↓

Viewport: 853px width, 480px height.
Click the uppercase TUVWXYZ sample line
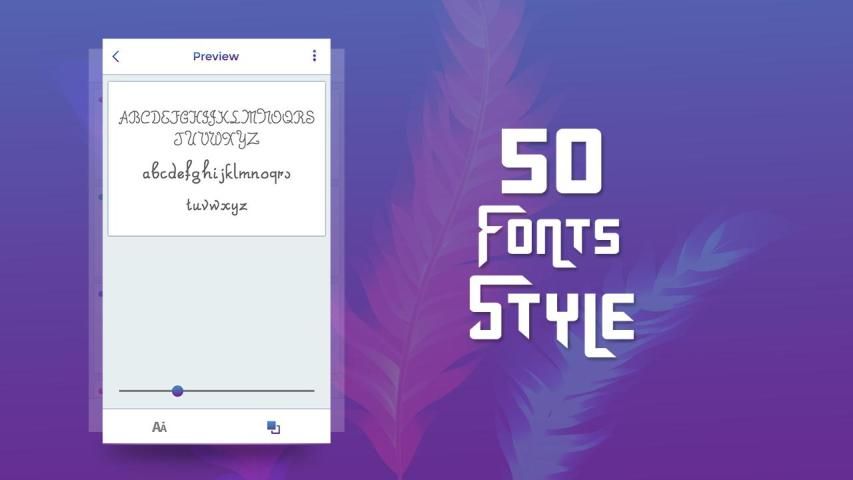216,138
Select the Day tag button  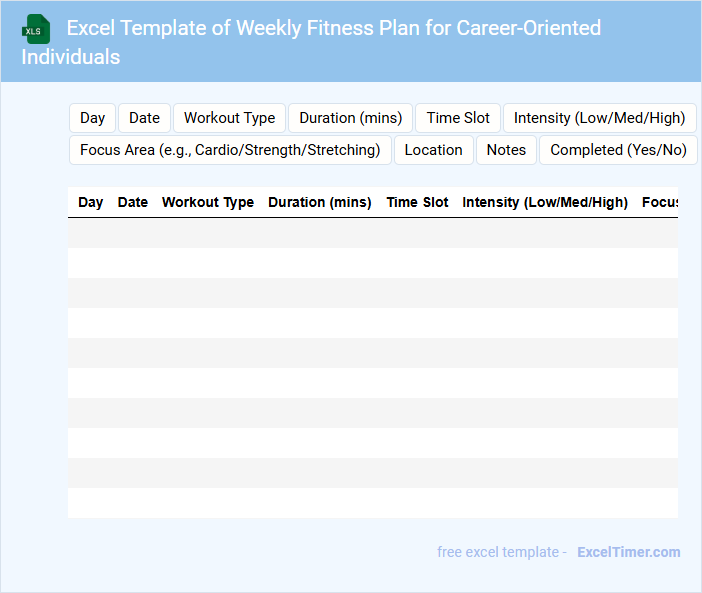tap(93, 118)
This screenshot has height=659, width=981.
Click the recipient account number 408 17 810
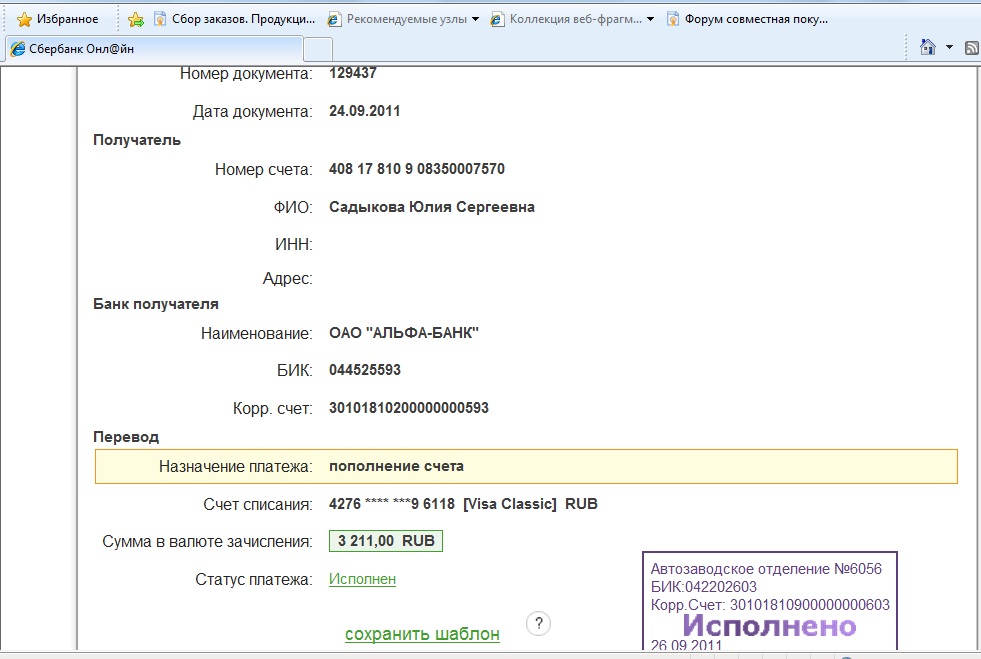(416, 169)
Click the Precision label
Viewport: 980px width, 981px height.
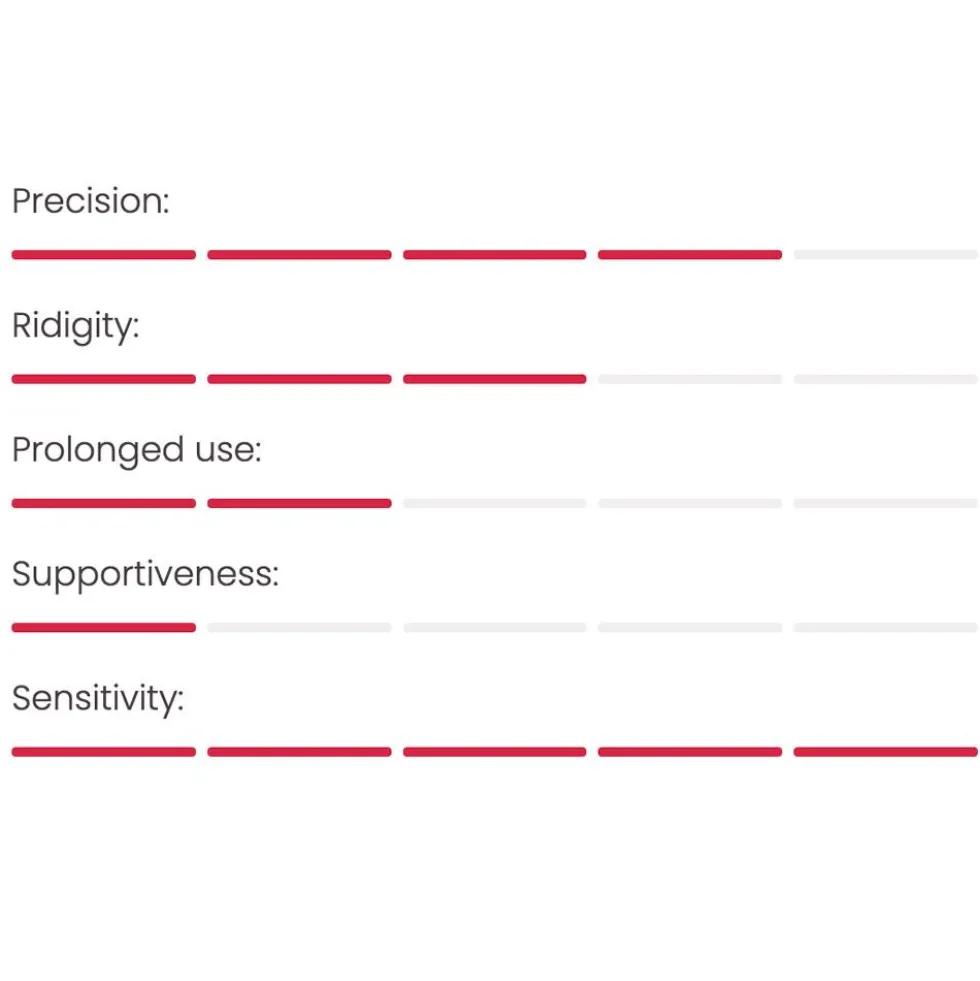pos(91,201)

↑

Problem to solve: If a picture falls within the span, leave it out, and reproduce exactly the lines from the one containing "This screenshot has height=659, width=981." through the end of the material, and no others.

Finished exercise:
This screenshot has height=659, width=981.
Click the recipient account number 408 17 810
(416, 169)
Click the Precision label
Viewport: 980px width, 981px height.
pos(91,201)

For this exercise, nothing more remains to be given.